Be prepared for the next great transfer of wealth. Buy physical silver and storable food.

tfmarketadvisors.com / by Peter Tchirp / September 9, 2012

I focused on bonds issued by the Treasury that pay a fixed rate coupon. I didn’t focus on t-bills, as the Fed seems far less involved in those, and they all yield zero anyways.

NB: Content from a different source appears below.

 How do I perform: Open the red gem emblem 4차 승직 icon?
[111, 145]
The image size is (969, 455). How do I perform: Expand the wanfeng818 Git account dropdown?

I didn’t include TIIPS for now, because the distribution, off-hand, looks similar, they are smaller, and I was too lazy to do the math on the coupon for those on a Sunday morning.

Maturity Treasury Nominal Fed Nominal Fed %
< 2 2,598,633,000,000 48,811,404,254 1.9%
2-5 2,710,660,000,000 442,880,376,891 16.3%
5-10 2,036,622,000,000 765,304,233,375 37.6%
> 10 944,989,000,000 315,225,160,250 33.4%
Total 8,290,904,000,000 1,572,221,174,770 19.0%

Nothing new here as it shows that the Fed has used Operation Twist to extend the maturity of their holdings and that from 5 years out, the Fed is the DOMINANT player in the market. They have been sucking out the supply.

The front end is less affected by the Fed purchases (since they hold less), but ZIRP lets banks and others buy the short end with almost no risk of loss so they don’t need to buy there anyways.